Un’inchiesta della Bbc ha riaperto il caso di una studentessa sudcoreane uccisa a coltellate nel 2002. Spunta il nome di Danilo Restivo, già condannato in Italia per l’omicidio della 16enne Elisa Claps.
Danilo Restivo, spunta il nome dell’assassino di Elisa Claps dietro un femminicidio nel Regno Unito
La 16enne Elisa Claps scomparve da Potenza il 12 settembre del 1993, dopo aver incontrato Danilo Restivo nella Chiesa della Santissima Trinità.
I resti della minorenne furono ritrovati solamente nel 2010 ne sottotetto della chiesa stessa. Sugli abiti della ragazza è stato riscontrato il Dna di Restivo, condannato a 30 anni di reclusione con rito abbreviato nel 2011. Nel 2014 la Corte di Cassazione ha reso definitiva la sentenza, confermando la pena ma eliminando l’aggravante della crudeltà. Il nome di Restivo torna ora a galla nel Regno Unito, un’indagine della Bbc ha infatti riaperto il caso di una studentessa sudcoreana Jong-Ok Shin, accoltellata a morte nel 2002 a Bournemouth, mentre rientrava a casa dopo una serata in un night club. Per l’omicidio è stato condannato in via definitiva nel 2005 Omar Benguit ma, l’approfondimento della Bbc mette in dubbio l’esito delle indagini.

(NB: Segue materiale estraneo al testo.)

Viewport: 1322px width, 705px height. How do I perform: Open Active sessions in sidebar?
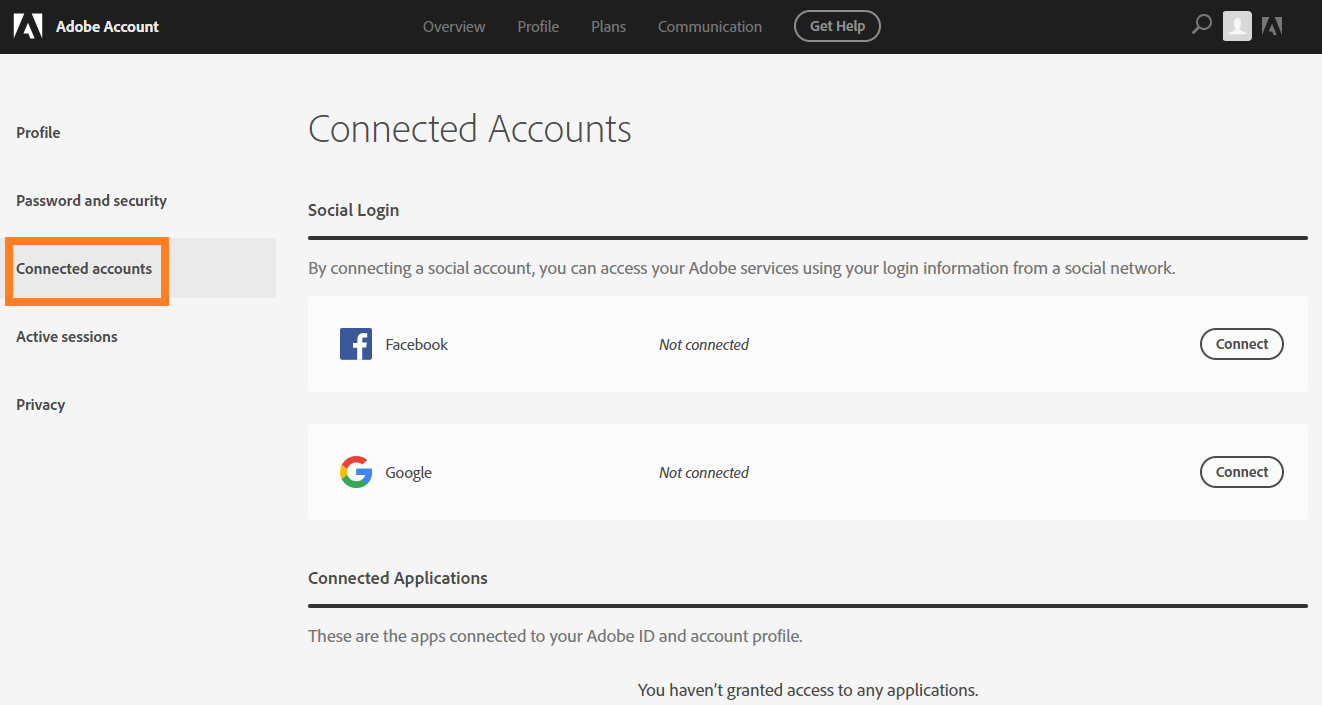coord(67,337)
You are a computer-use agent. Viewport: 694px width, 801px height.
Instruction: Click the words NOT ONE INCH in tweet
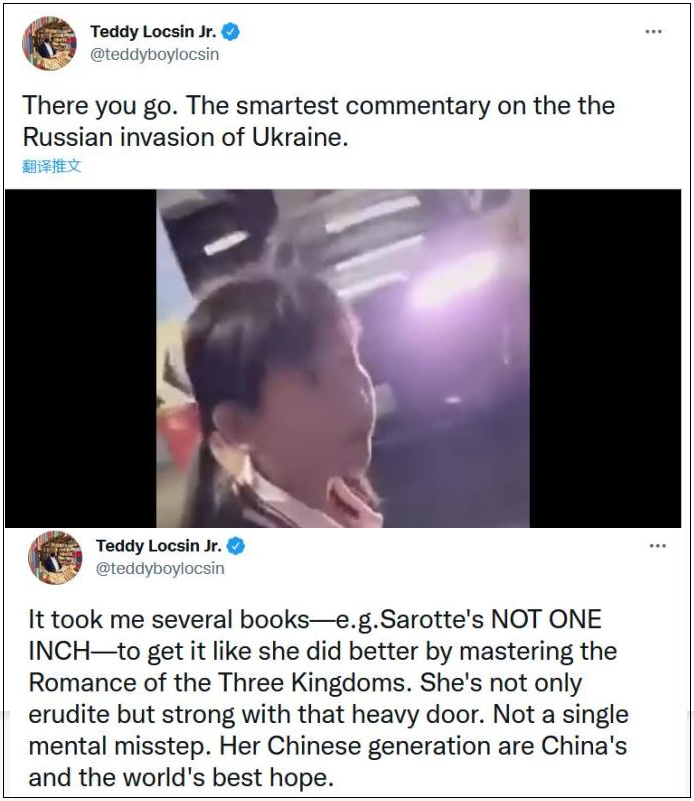click(315, 635)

Danilo Restivo: l’inchiesta della Bbc sull’omicidio di Jong-Ok-Shin
Secondo la Bbc la condanna di Omar Benguit per l’omicidio della studentessa sudcoreana Jong-Ok Shin sarebbe stata viziata da “gravi errori” e “scorrettezze” da parte della polizia, ipotizzando dunque che Benguit possa aver trascorso da innocente 23 anni di carcere. Danilo Restivo emerse tra i potenziali sospettati ma, stando all’inchiesta, non fu sottoposto ad approfondimenti adeguati. L’inchiesta della Bbc ha preso in esame delle immagini di una telecamera di sorveglianza stradale a circuito chiuso, ottenute da Panorama recentemente e che sembrano smentire la somiglianza dell’uomo che si vede con il condannato e avvalerebbero invece quella con Restivo, il quale nel 2002 si era proprio rifugiato in Uk. Al momento non esiste una nuova incriminazione nei confronti di Danilo Restivo che, ricordiamo anche, nel 2011 è stato condannato all’ergastolo per l’omicidio della vicina di casa Heather Barnett, avvenuto sempre a Bournemouth. Il 53enne ora è detenuto in carcere nel Regno Unito.